───── SOURCE EXTRACT
Sunday, July 24, 2016

Dealing With an Ant Problem

For some reason we have an ant problem in the house this year. We have had ants before, but never this bad. We tried several natural deterrents, in hopes that we could keep them out of the house without resorting to anything that would actually harm them. All of the deterrents that we tried, however, either failed or were only successful short term.

Peppermint oil was the most successful of the deterrents, but we found that it needed to be reapplied daily, preferably twice daily, to be very successful at all. We were applying an undiluted peppermint oil using a qtip. I suspect that using a diluted solution in a spray bottle would have been much faster, but perhaps not quite as effective due to the dilution.

Another deterrent that we tried was chalk. I read that ants will not cross chalk, so we used it to block off their paths. They were clearly not happy about the chalk, and would avoid it whenever possible. When there was no other option, though, they would eventually cross the chalk line and continue their march. It was not an effective solution for us.
──────────
───── TASK MATERIAL
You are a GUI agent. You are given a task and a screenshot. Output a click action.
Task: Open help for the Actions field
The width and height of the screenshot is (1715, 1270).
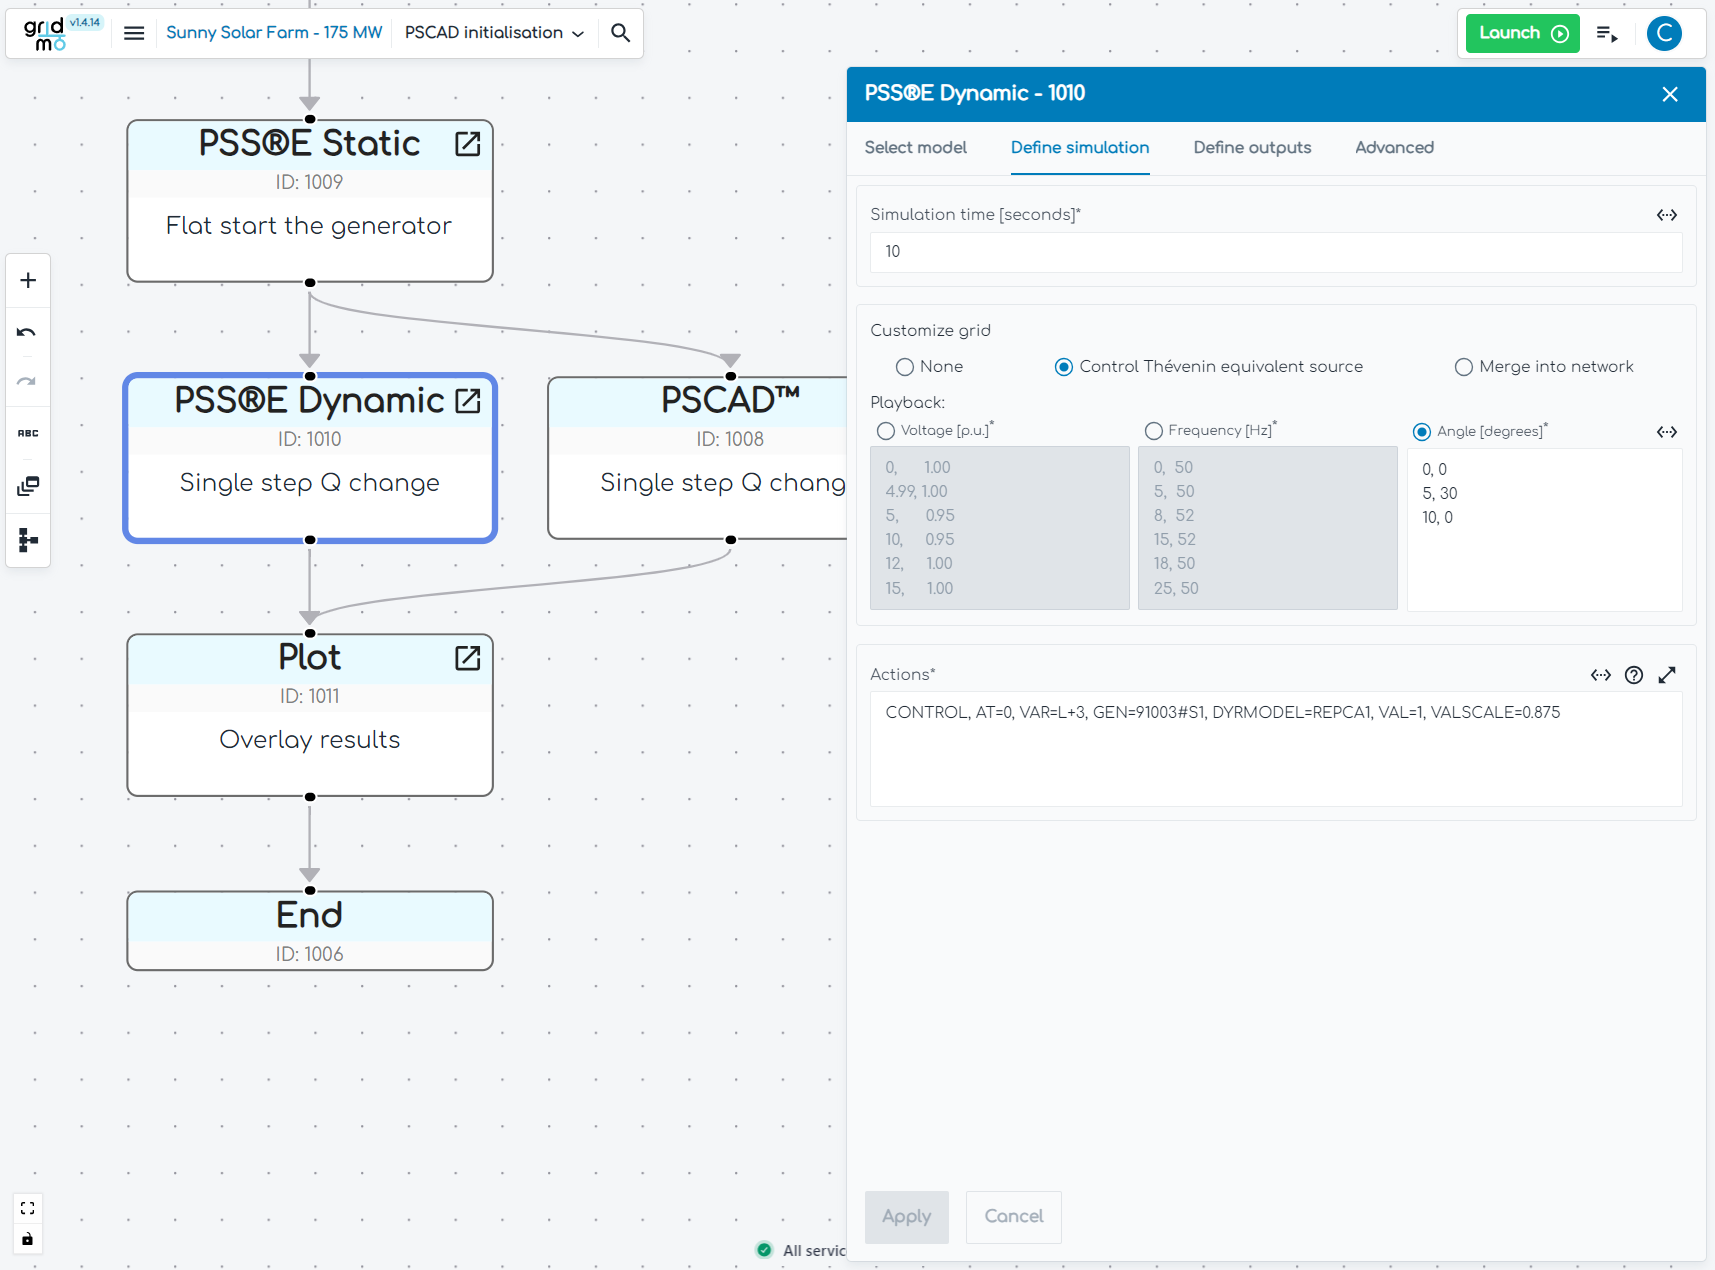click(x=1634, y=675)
──────────
───── TASK MATERIAL
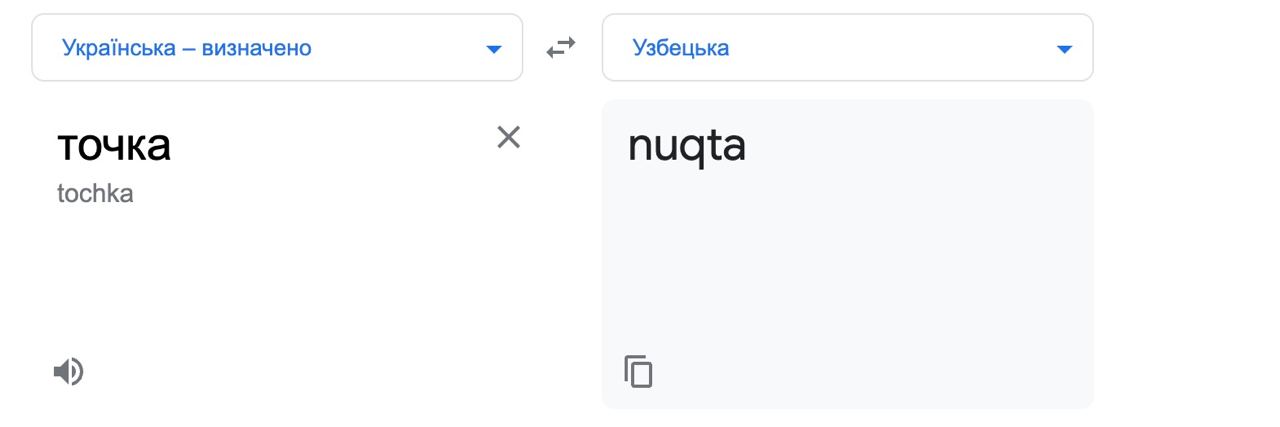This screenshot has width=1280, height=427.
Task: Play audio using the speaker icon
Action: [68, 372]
──────────
───── TASK MATERIAL
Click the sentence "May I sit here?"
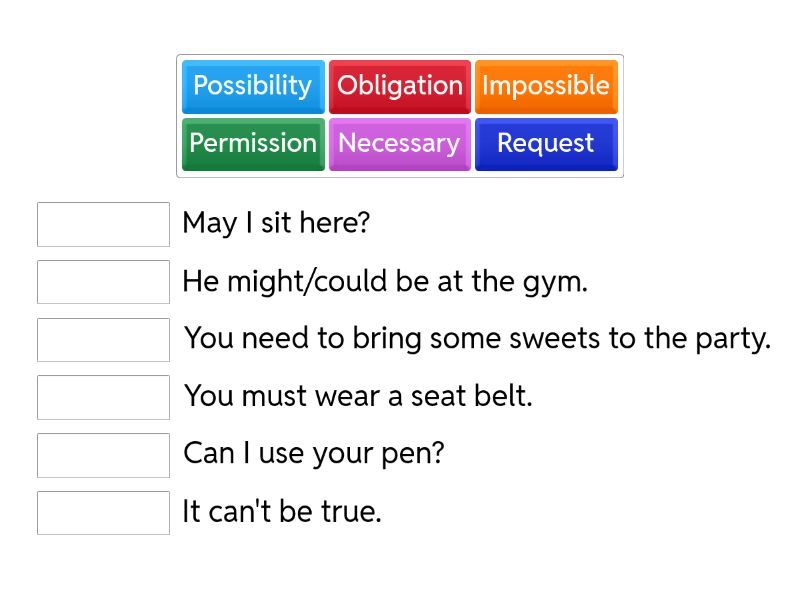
──────────
WRITTEN TASK 1: From the listing, please return exactly the lines starting with the one containing "This screenshot has width=1280, height=427." and going on through the one containing "Action: [68, 372]", both included, with the pictures left out.
WRITTEN TASK 2: Supply the next part of the post about dealing with an ant problem, picking up after its last sentence.

TASK ANSWER 1:
This screenshot has width=1280, height=427.
Task: Play audio using the speaker icon
Action: [68, 372]

TASK ANSWER 2:
I also read that both vinegar and citrus were good deterrents. We keep a jar of vinegar and lemon peels on the counter to use as a cleaner, so thought it would work great. It seemed to have no impact as a deterrent, though. If we sprayed the ants themselves they would scatter and avoid the area for a while, but would soon return as if nothing had changed. We concluded that either vinegar or citrus were useful deterrents in our situation.

As we became more desperate to find a solution we decided that we needed to try something to actually get rid of the ants rather than just try to deter them. I had some previous experience with using Borax as an ant killer, so did some additional research and decided to give it a shot.

I mixed 1 part Borax with 3 parts powdered sugar and scattered it in the areas where the ants were most common. After a few days there was a definite decrease in ant traffic. It has been nearly a week since we started using the Borax mix and it seems that we are getting the ants under control. We aren't to the point that we can stop using it yet, but I think we'll get there fairly soon.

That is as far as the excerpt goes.